=== The data ===
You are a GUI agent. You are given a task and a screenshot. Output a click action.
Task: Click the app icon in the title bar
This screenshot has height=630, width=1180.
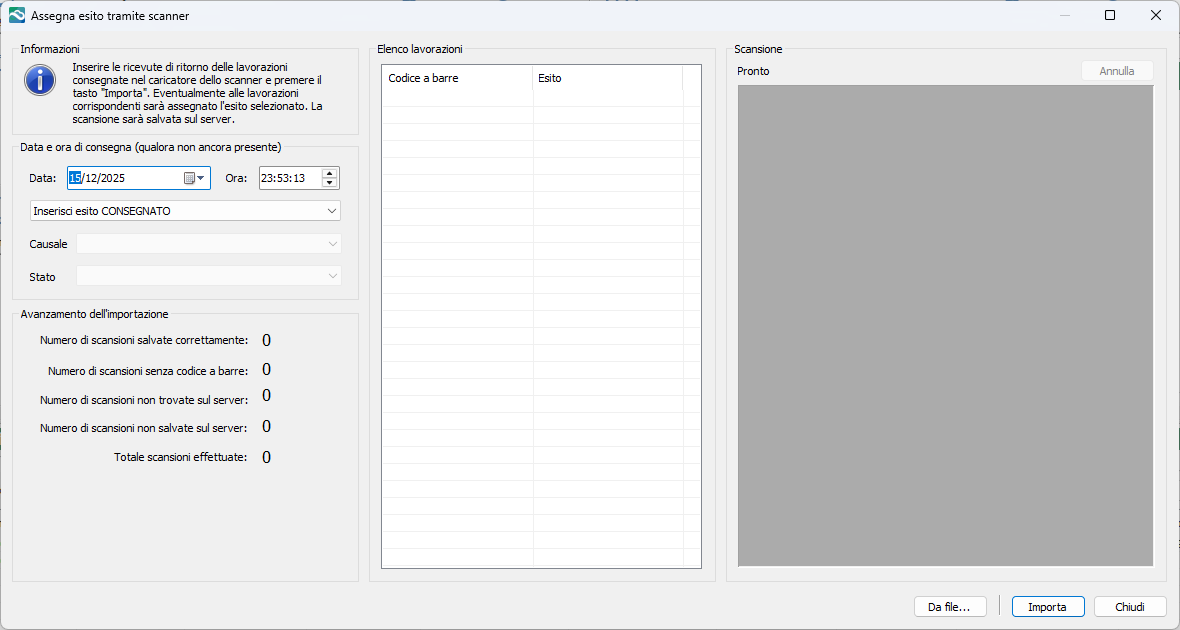pyautogui.click(x=16, y=16)
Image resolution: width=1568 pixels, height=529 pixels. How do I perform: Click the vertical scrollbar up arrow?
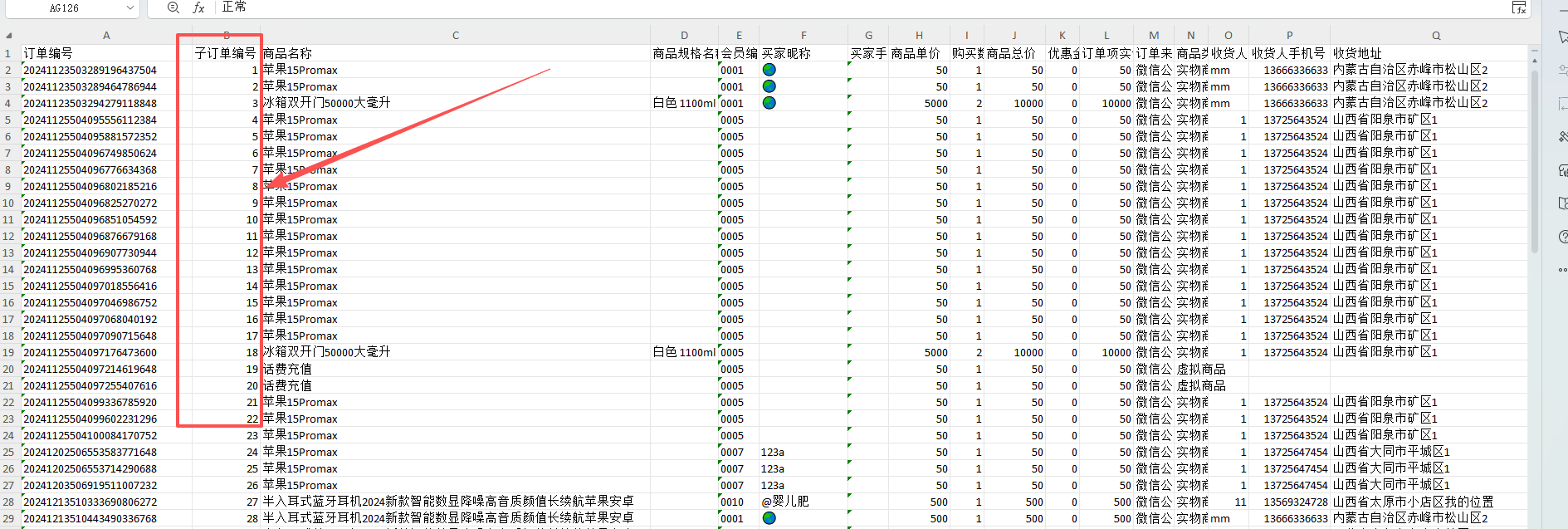(x=1534, y=60)
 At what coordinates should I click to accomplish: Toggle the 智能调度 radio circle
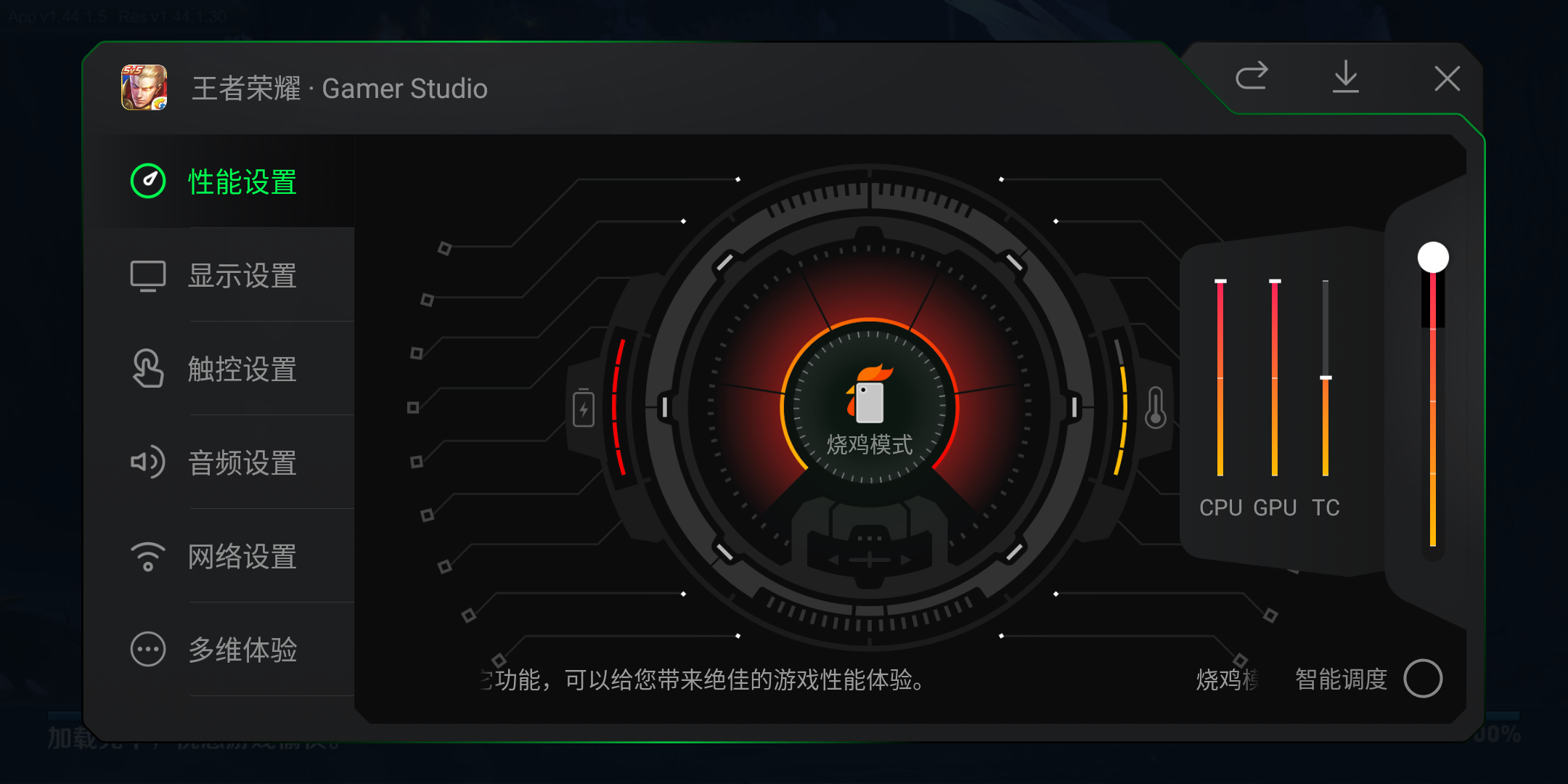(1423, 679)
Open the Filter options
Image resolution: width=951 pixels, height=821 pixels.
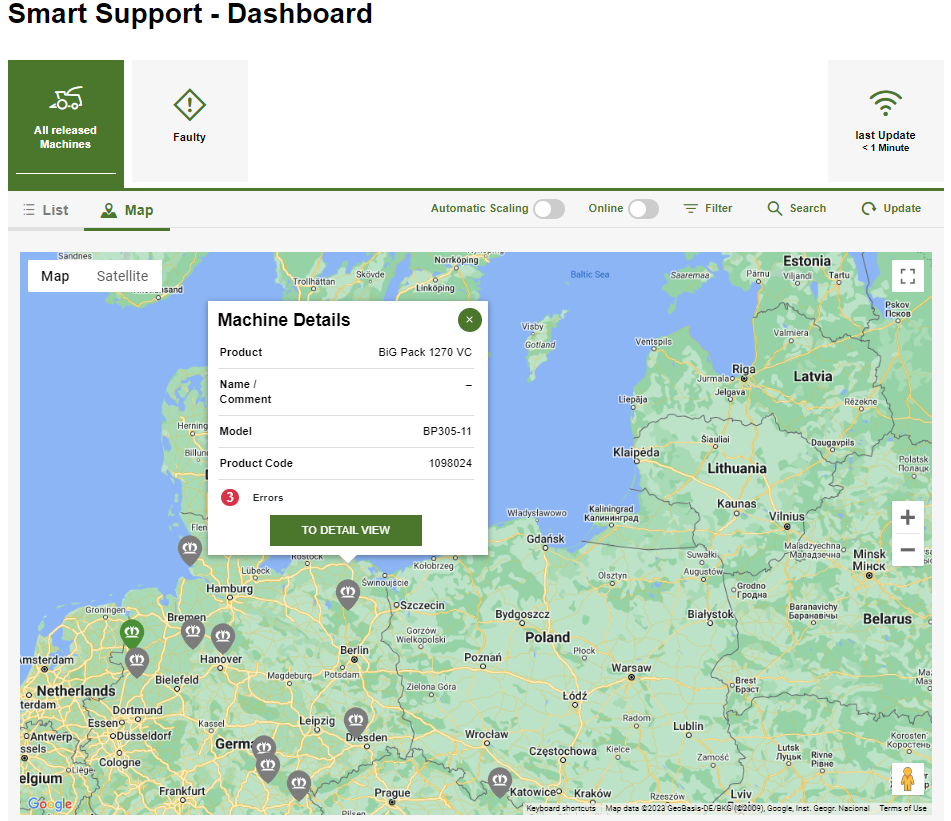point(708,209)
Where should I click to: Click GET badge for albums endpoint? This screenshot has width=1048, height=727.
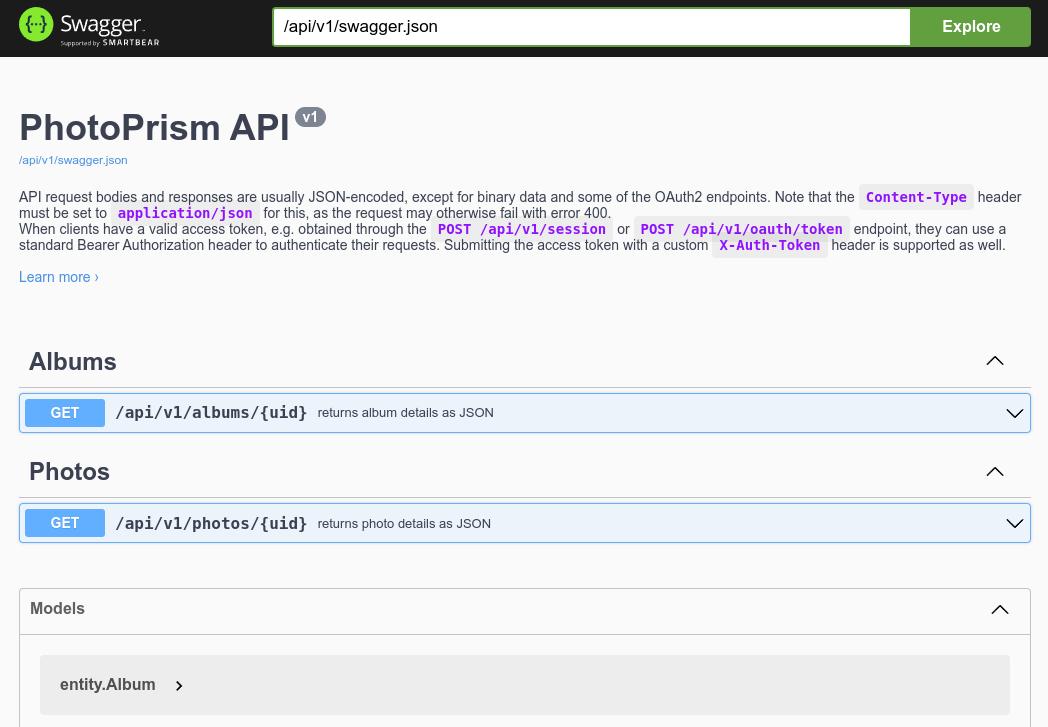[x=65, y=413]
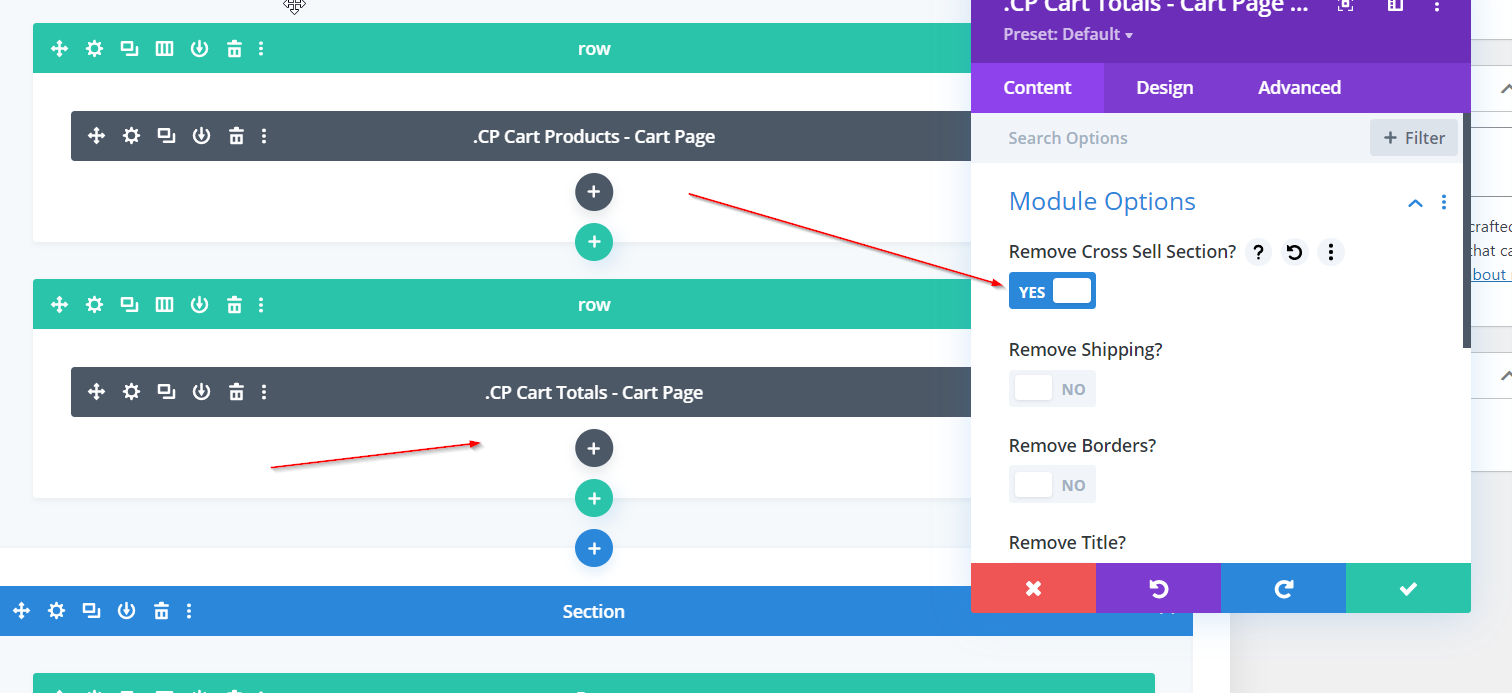Switch to the Advanced tab

(x=1299, y=88)
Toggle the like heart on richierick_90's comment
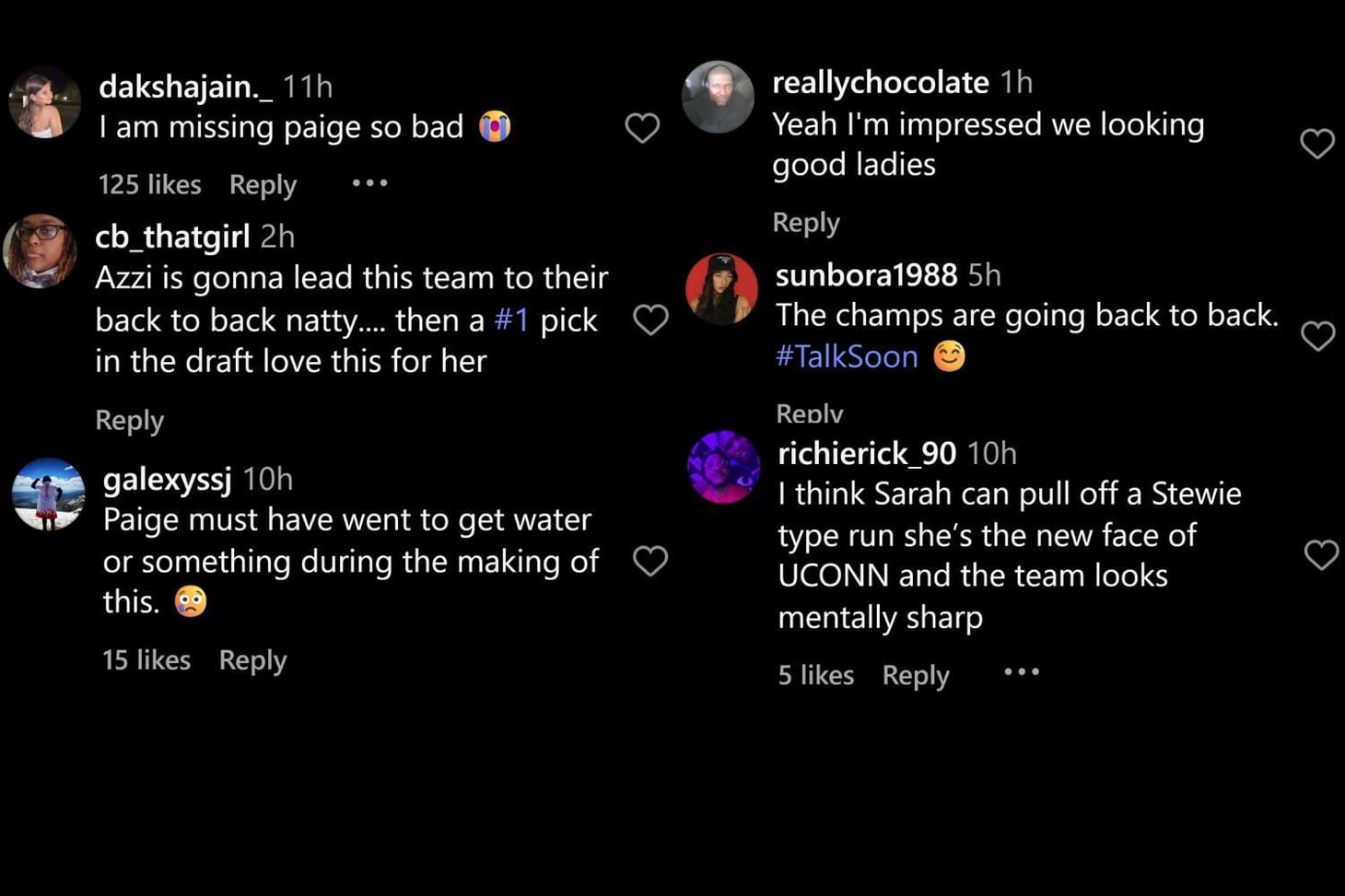Viewport: 1345px width, 896px height. point(1322,553)
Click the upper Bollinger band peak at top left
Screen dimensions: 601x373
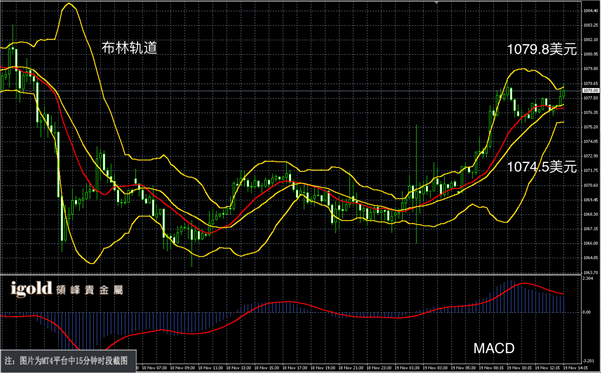[x=69, y=4]
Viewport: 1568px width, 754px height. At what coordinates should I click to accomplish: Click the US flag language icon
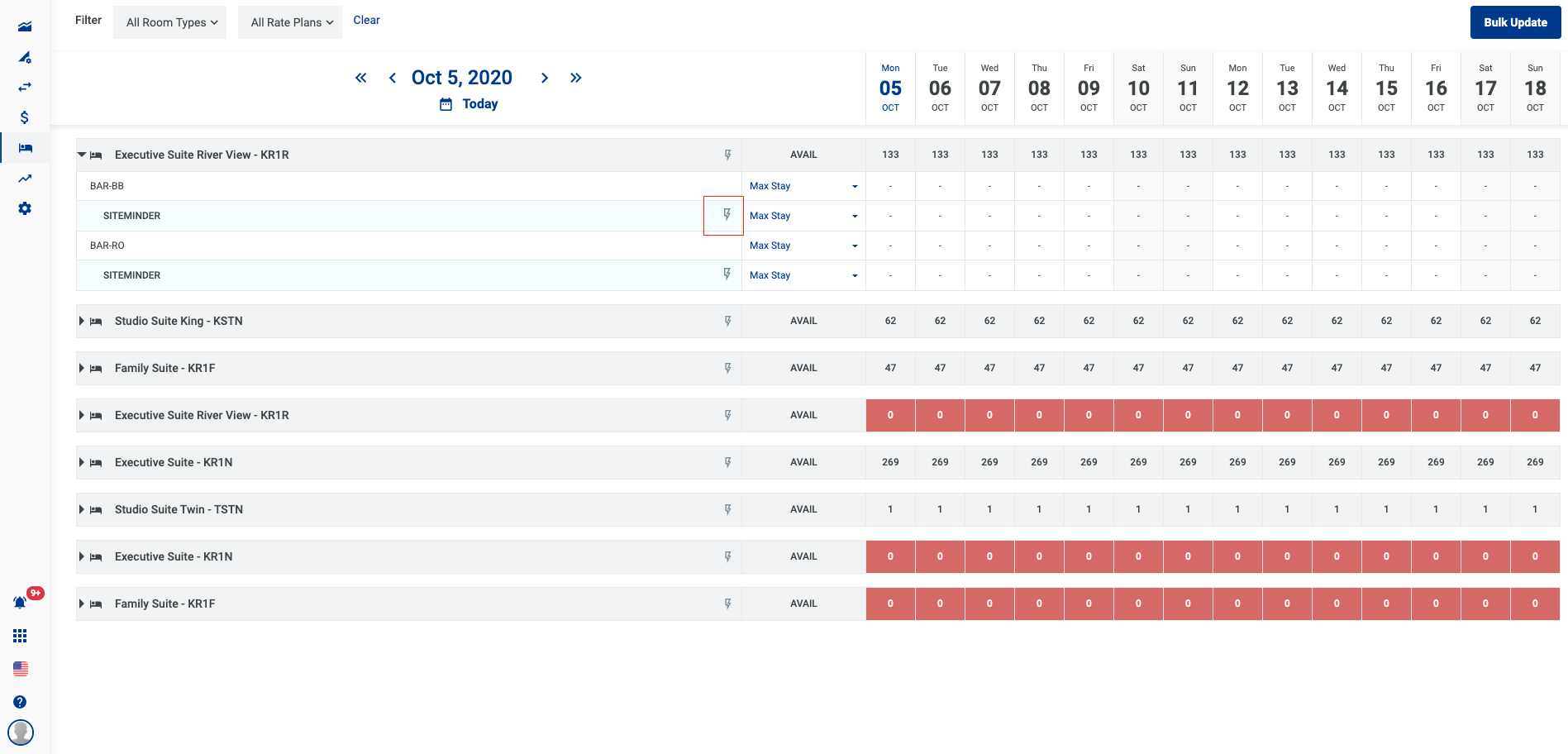click(x=20, y=668)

=== Exercise description ===
Write out exactly, and only, the lines from the line holding "Open the Filter options" through the end of the data, inclusive, without any pictures.

=== Expected output ===
Open the Filter options
Image resolution: width=951 pixels, height=821 pixels.
point(708,209)
Where should I click to: Click GET badge for albums endpoint? This screenshot has width=1048, height=727.
[x=65, y=413]
Switch to the Advanced tab

(x=1299, y=88)
Toggle the like heart on richierick_90's comment
Viewport: 1345px width, 896px height. point(1322,553)
Click the upper Bollinger band peak at top left
Screen dimensions: 601x373
[x=69, y=4]
Viewport: 1568px width, 754px height. At what coordinates should I click to accomplish: Click the US flag language icon
click(x=20, y=668)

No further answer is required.